It is also likely that the market will usher in bundled voice and data plans, with more innovative and segmented packages being offered to customers. Due to falling revenues in the business-to-consumer space, it is expected that operators will change their strategies and focus more on the enterprise side to push revenues. Also, disruptive market trends may drive collaboration and partnerships between operators and content providers/aggregators/platform providers/over-the-top players. The Indian telecom space is likely to remain as vibrant and exciting as it is today, if not more.

Brijendra K. Syngal

The future clearly is data. Even voice is now transmitted through data, as in the case of voice over IP, VoLTE, etc. We have only seen the tip of the iceberg in terms of data uptake. In order to accelerate the growth of data, some innovative tariff formulation strategies need to be adopted. To put it simply, tariffs should be Rs 10-Rs 15 per GB. Data should be charged per use and the concept of data packages should be done away with.
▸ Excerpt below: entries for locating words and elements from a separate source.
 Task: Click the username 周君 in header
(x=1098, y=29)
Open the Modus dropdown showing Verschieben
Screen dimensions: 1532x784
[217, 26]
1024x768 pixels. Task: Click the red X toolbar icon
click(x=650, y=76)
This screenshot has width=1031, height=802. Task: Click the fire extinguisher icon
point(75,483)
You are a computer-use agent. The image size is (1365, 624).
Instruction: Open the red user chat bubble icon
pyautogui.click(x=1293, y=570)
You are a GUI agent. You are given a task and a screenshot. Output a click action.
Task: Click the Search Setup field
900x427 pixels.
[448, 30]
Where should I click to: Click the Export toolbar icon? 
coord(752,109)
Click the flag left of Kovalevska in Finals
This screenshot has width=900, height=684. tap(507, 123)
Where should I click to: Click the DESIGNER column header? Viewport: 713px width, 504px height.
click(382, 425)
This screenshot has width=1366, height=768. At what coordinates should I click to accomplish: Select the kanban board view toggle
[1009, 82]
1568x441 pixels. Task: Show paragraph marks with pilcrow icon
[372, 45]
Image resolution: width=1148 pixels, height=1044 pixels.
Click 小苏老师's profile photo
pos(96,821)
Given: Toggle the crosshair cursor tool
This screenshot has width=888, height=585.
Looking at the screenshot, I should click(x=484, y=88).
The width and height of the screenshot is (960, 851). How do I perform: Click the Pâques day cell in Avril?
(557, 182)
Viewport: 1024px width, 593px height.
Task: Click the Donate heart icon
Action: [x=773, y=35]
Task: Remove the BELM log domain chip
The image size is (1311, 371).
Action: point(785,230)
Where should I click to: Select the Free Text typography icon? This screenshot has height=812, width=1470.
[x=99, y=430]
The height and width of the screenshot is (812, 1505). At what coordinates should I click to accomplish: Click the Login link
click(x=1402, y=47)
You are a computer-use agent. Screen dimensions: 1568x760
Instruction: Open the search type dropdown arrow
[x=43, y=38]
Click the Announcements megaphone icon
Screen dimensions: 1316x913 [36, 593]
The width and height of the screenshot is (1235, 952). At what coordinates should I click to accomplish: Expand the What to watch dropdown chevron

This would definitely improve realisation through renewed consumption.

Dr Mahesh Uppal

The outlook for data services is good because a much larger number of people have now experienced data services. This is likely to expand the market. It is also clear that in order to expand the uptake of data services, it is critical to have affordable tariffs. The recent experience has only reinforced this. Thus, operators will have to ensure that the prices are affordable, although this will not necessarily be good for their bottom lines or for their revenues. In the future, ARPUs will certainly fall. However, the expansion in subscriber base will help operators expand their absolute revenues and if these revenues are significantly higher than the implement costs, then this would not hurt them much. Although it will take them longer to break even, they will still remain cash positive.